Friday, 15 January 2010

Irresistible Tandoori Chicken recipe

Chicken drumsticks - 10 nos
Garlic pods - 5 nos
Chilli/Paprika powder - 2 tsp
Cumin powder - 1 tsp
Coriander powder - 1 tsp
Garam masala powder - 1 tsp
Royal curry powder - 1 tsp
Turmeric powder - 1 tsp
Oil - half a cup (sounds too much, but there is no need to add any extra while cooking them)
Spring onions - As required for garnishing

Preparation Method:
1) Grind garlic & keep aside.
2) Remove skin from the fleshy part of the chicken drumsticks, leaving the bone end. This prevents chicken tearing into pieces after cooking.
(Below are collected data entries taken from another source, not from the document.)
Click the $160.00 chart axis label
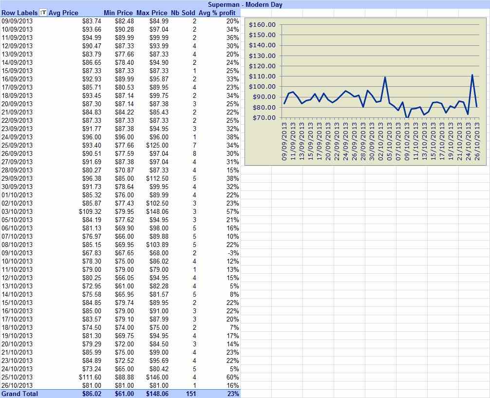 click(x=262, y=25)
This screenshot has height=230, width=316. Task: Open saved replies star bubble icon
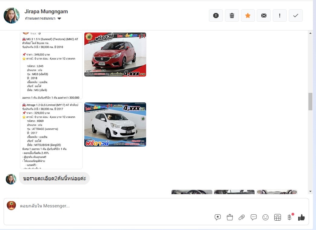point(217,217)
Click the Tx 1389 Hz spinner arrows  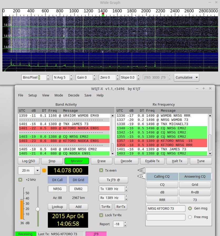click(x=126, y=189)
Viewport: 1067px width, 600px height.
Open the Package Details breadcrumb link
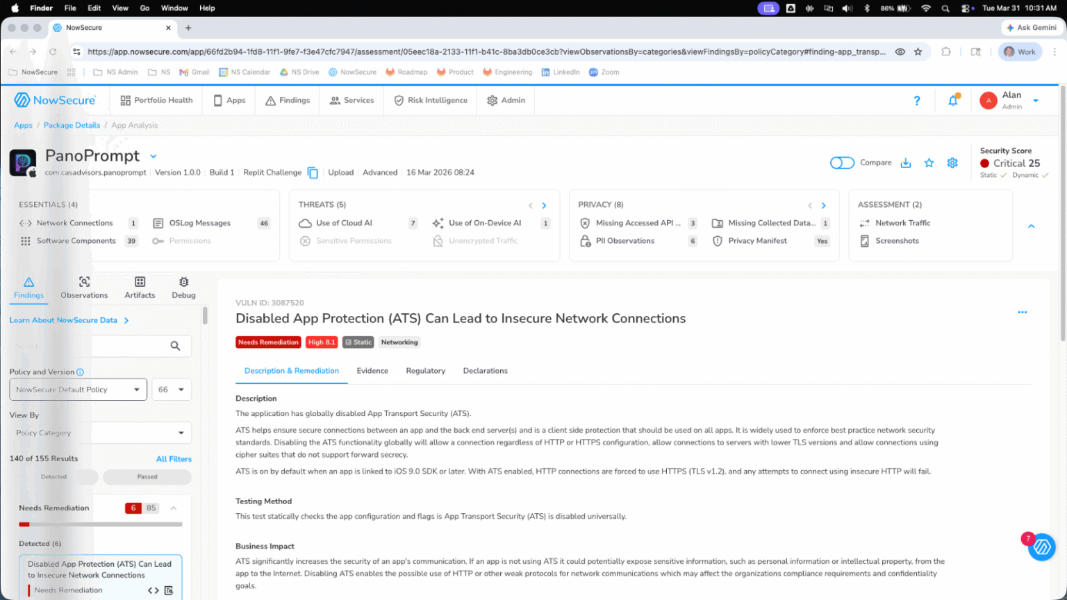click(72, 126)
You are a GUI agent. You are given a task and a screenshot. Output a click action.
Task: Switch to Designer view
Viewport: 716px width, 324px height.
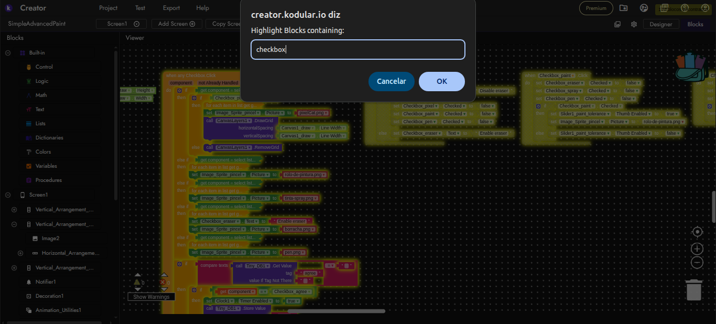coord(661,24)
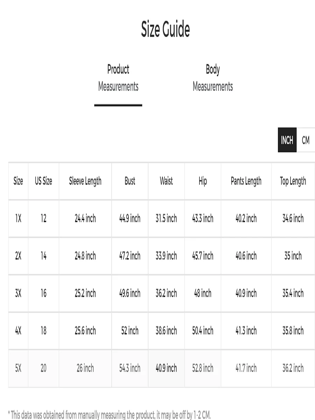The image size is (315, 420).
Task: Click the Bust column header
Action: pos(130,181)
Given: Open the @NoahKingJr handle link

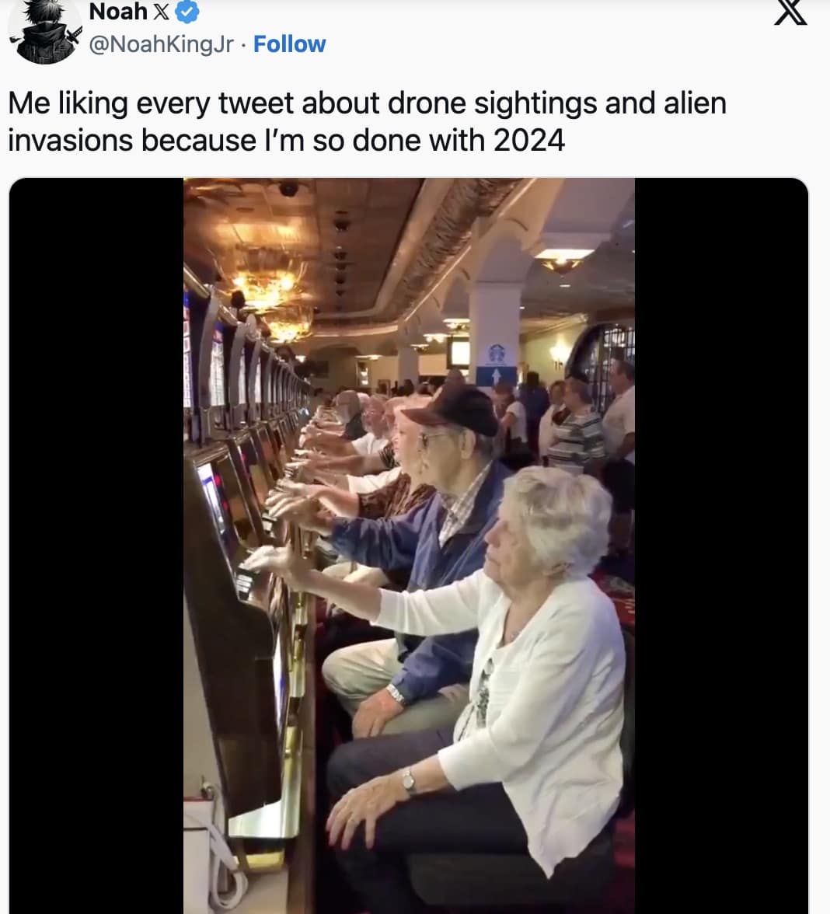Looking at the screenshot, I should tap(162, 44).
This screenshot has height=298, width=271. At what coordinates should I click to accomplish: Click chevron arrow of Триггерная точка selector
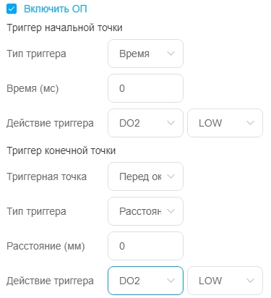point(171,176)
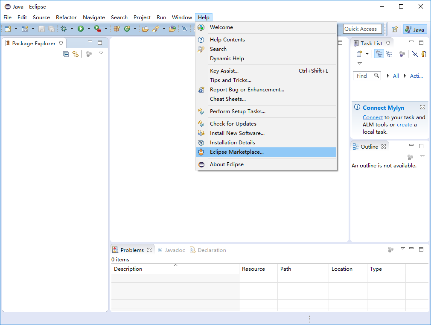Click the Open Perspective icon
The width and height of the screenshot is (431, 325).
395,29
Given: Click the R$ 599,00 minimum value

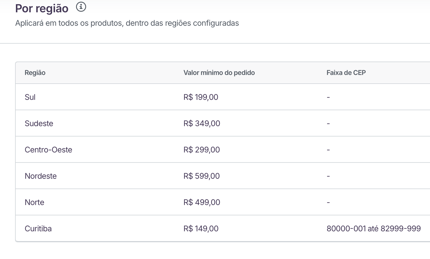Looking at the screenshot, I should (x=202, y=176).
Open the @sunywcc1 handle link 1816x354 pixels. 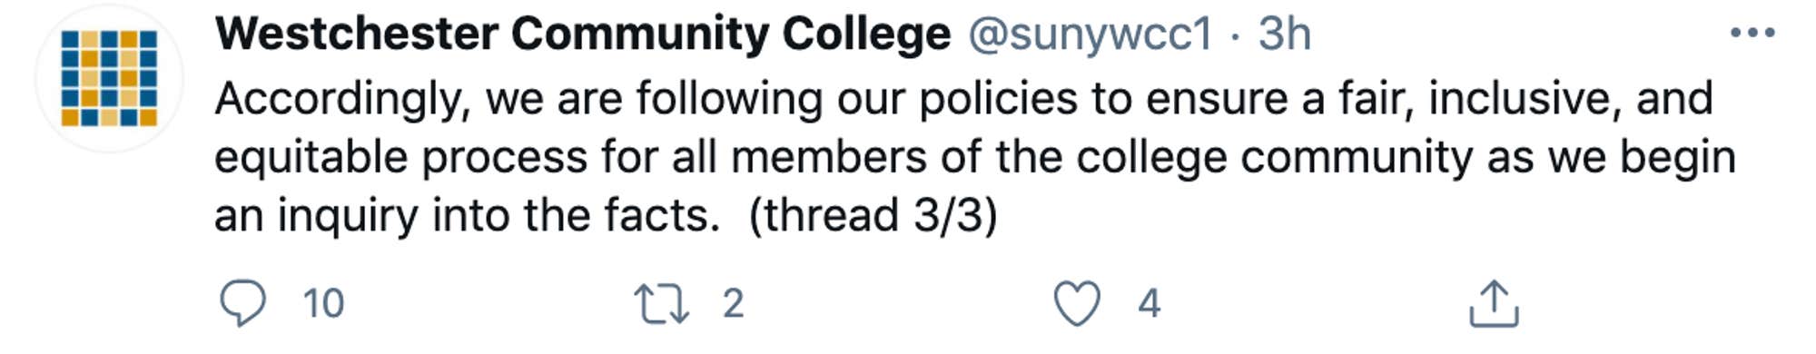coord(1091,35)
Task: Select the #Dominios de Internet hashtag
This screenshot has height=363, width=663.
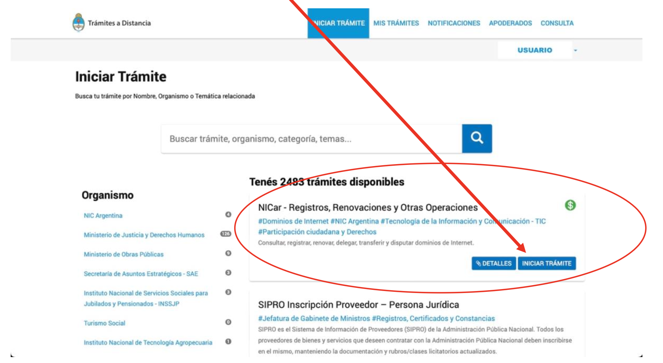Action: pyautogui.click(x=293, y=221)
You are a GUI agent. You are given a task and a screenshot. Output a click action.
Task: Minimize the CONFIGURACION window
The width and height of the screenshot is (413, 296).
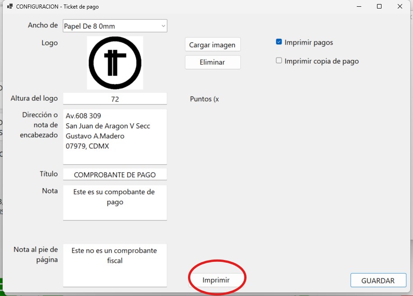point(359,7)
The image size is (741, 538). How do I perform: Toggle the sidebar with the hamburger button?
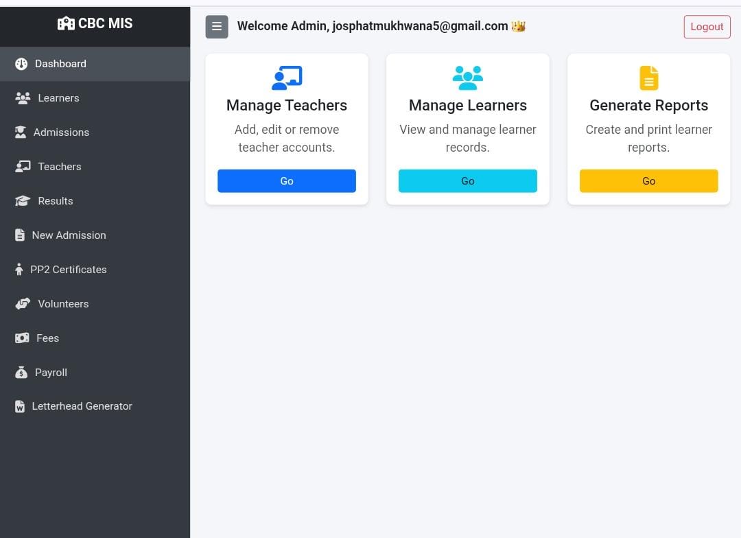217,27
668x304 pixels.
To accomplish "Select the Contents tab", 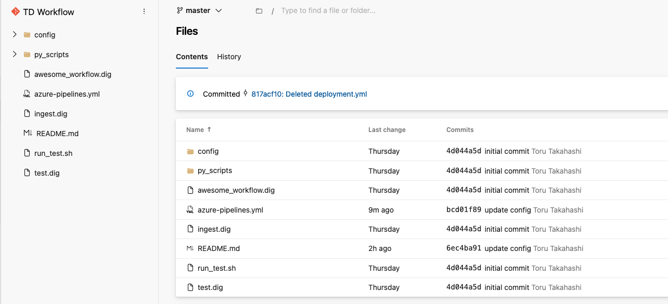I will click(191, 57).
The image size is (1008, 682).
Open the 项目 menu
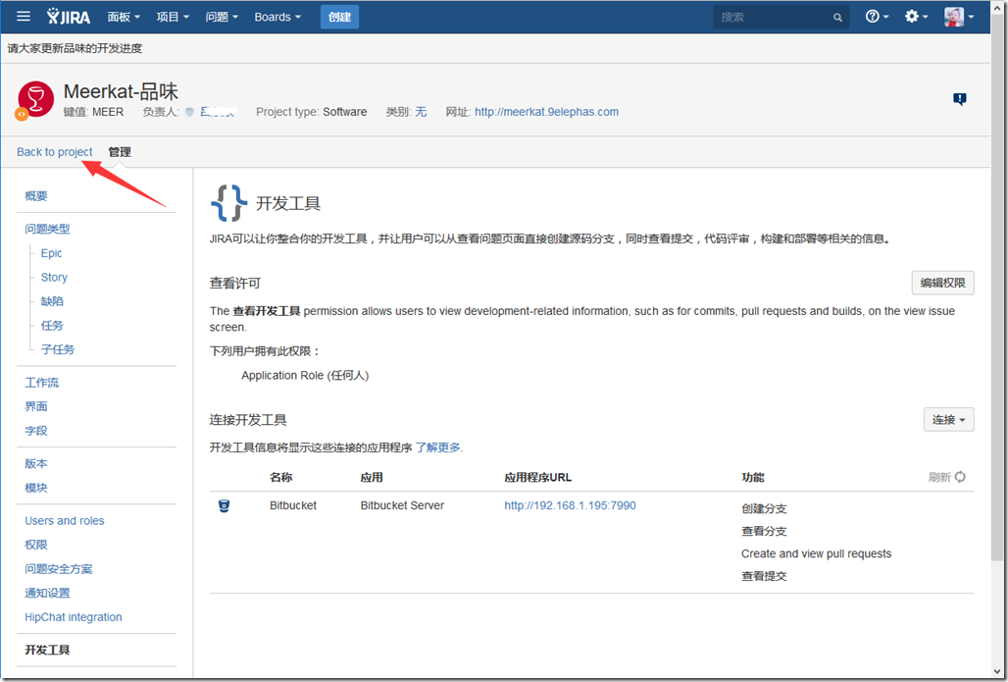pyautogui.click(x=174, y=17)
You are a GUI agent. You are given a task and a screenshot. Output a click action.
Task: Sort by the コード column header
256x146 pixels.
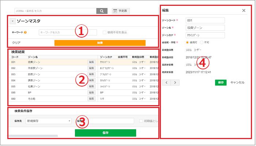click(x=15, y=57)
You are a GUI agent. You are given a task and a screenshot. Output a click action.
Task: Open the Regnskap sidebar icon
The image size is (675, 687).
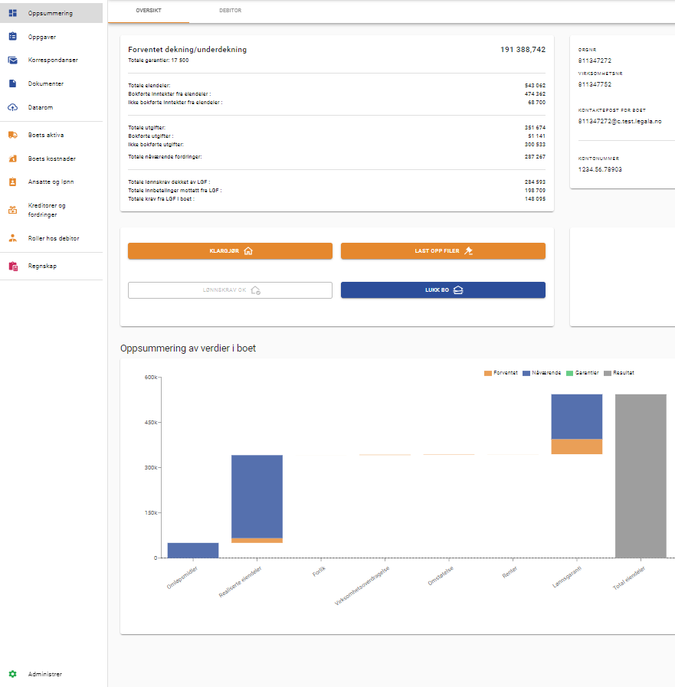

Give a little slit on the fleshy part with a knife.
3) On a separate bowl, thoroughly mix all the ingredients (except chicken & spring onions).
4) Then rub it with the chicken drumsticks one at a time.
5) Let them marinade overnight (atleast 4 hours) in the refrigerator.
6) Place an aluminium foil on the baking tray & arrange the chicken pieces.
7) Preheat the oven to 180°C & cook the chicken for 45 minutes, turning it once.
8) Once the chicken is cooked with the reddish orange colour, take them out leaving the fat. Remove any extra oil by giving a gentle press with a kitchen towel/tissue.
9) Serve hot with chopped spring onions.

Other suggestions for better taste:
1) If grilling: 180°C for 20 minutes on the top rack.
2) Can also serve with chopped mint or coriander.
3) Can use the left-over juice from the tray in stews & casseroles.